• WORK TASK
Set down the entries below once more, precisely as they stand.

Stored records
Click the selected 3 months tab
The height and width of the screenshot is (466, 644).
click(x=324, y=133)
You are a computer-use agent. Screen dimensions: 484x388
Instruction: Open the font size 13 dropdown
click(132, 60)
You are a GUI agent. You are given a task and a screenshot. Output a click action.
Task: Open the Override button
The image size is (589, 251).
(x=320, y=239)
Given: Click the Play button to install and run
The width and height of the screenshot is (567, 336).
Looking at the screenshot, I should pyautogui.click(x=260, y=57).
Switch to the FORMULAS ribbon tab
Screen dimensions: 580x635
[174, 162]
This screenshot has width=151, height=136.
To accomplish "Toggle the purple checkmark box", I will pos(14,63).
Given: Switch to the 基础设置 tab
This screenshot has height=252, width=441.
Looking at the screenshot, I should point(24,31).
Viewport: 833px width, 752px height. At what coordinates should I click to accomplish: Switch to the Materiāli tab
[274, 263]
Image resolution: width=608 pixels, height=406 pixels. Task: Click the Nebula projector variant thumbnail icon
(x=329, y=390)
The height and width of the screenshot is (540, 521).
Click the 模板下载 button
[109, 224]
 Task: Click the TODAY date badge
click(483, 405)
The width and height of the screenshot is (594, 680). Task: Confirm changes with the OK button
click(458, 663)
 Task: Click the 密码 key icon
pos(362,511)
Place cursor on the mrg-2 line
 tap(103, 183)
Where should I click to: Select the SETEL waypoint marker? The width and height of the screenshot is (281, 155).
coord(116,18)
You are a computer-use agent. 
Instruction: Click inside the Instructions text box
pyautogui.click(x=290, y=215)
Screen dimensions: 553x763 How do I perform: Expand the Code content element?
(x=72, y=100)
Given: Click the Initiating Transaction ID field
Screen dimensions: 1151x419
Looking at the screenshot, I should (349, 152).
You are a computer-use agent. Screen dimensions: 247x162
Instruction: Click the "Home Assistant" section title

• RESPONSE FOR THIS EXERCISE
Click the selected 3 months tab
The height and width of the screenshot is (466, 644).
click(x=324, y=133)
You are a computer-use agent. Screen dimensions: 484x388
Instruction: Open the font size 13 dropdown
click(132, 60)
You are a GUI agent. You are given a task and a screenshot. Output a click action.
Task: Open the Override button
The image size is (589, 251).
(x=320, y=239)
Given: Click the Play button to install and run
The width and height of the screenshot is (567, 336).
Looking at the screenshot, I should pyautogui.click(x=260, y=57).
Switch to the FORMULAS ribbon tab
Screen dimensions: 580x635
[174, 162]
This screenshot has width=151, height=136.
To accomplish "Toggle the purple checkmark box", I will pos(14,63).
Given: Switch to the 基础设置 tab
This screenshot has height=252, width=441.
Looking at the screenshot, I should point(24,31).
Viewport: 833px width, 752px height. At what coordinates should I click to accomplish: Switch to the Materiāli tab
[274, 263]
Image resolution: width=608 pixels, height=406 pixels. Task: Click the Nebula projector variant thumbnail icon
(x=329, y=390)
The height and width of the screenshot is (540, 521).
Click the 模板下载 button
[109, 224]
 Task: Click the TODAY date badge
click(483, 405)
The width and height of the screenshot is (594, 680). Task: Confirm changes with the OK button
click(458, 663)
 Task: Click the 密码 key icon
pos(362,511)
Place cursor on the mrg-2 line
 tap(103, 183)
Where should I click to: Select the SETEL waypoint marker? The width and height of the screenshot is (281, 155).
coord(116,18)
You are a computer-use agent. 
Instruction: Click inside the Instructions text box
pyautogui.click(x=290, y=215)
Screen dimensions: 553x763 How do I perform: Expand the Code content element?
(x=72, y=100)
Given: Click the Initiating Transaction ID field
Screen dimensions: 1151x419
Looking at the screenshot, I should (349, 152).
You are a computer-use agent. Screen dimensions: 247x162
Instruction: Click the "Home Assistant" section title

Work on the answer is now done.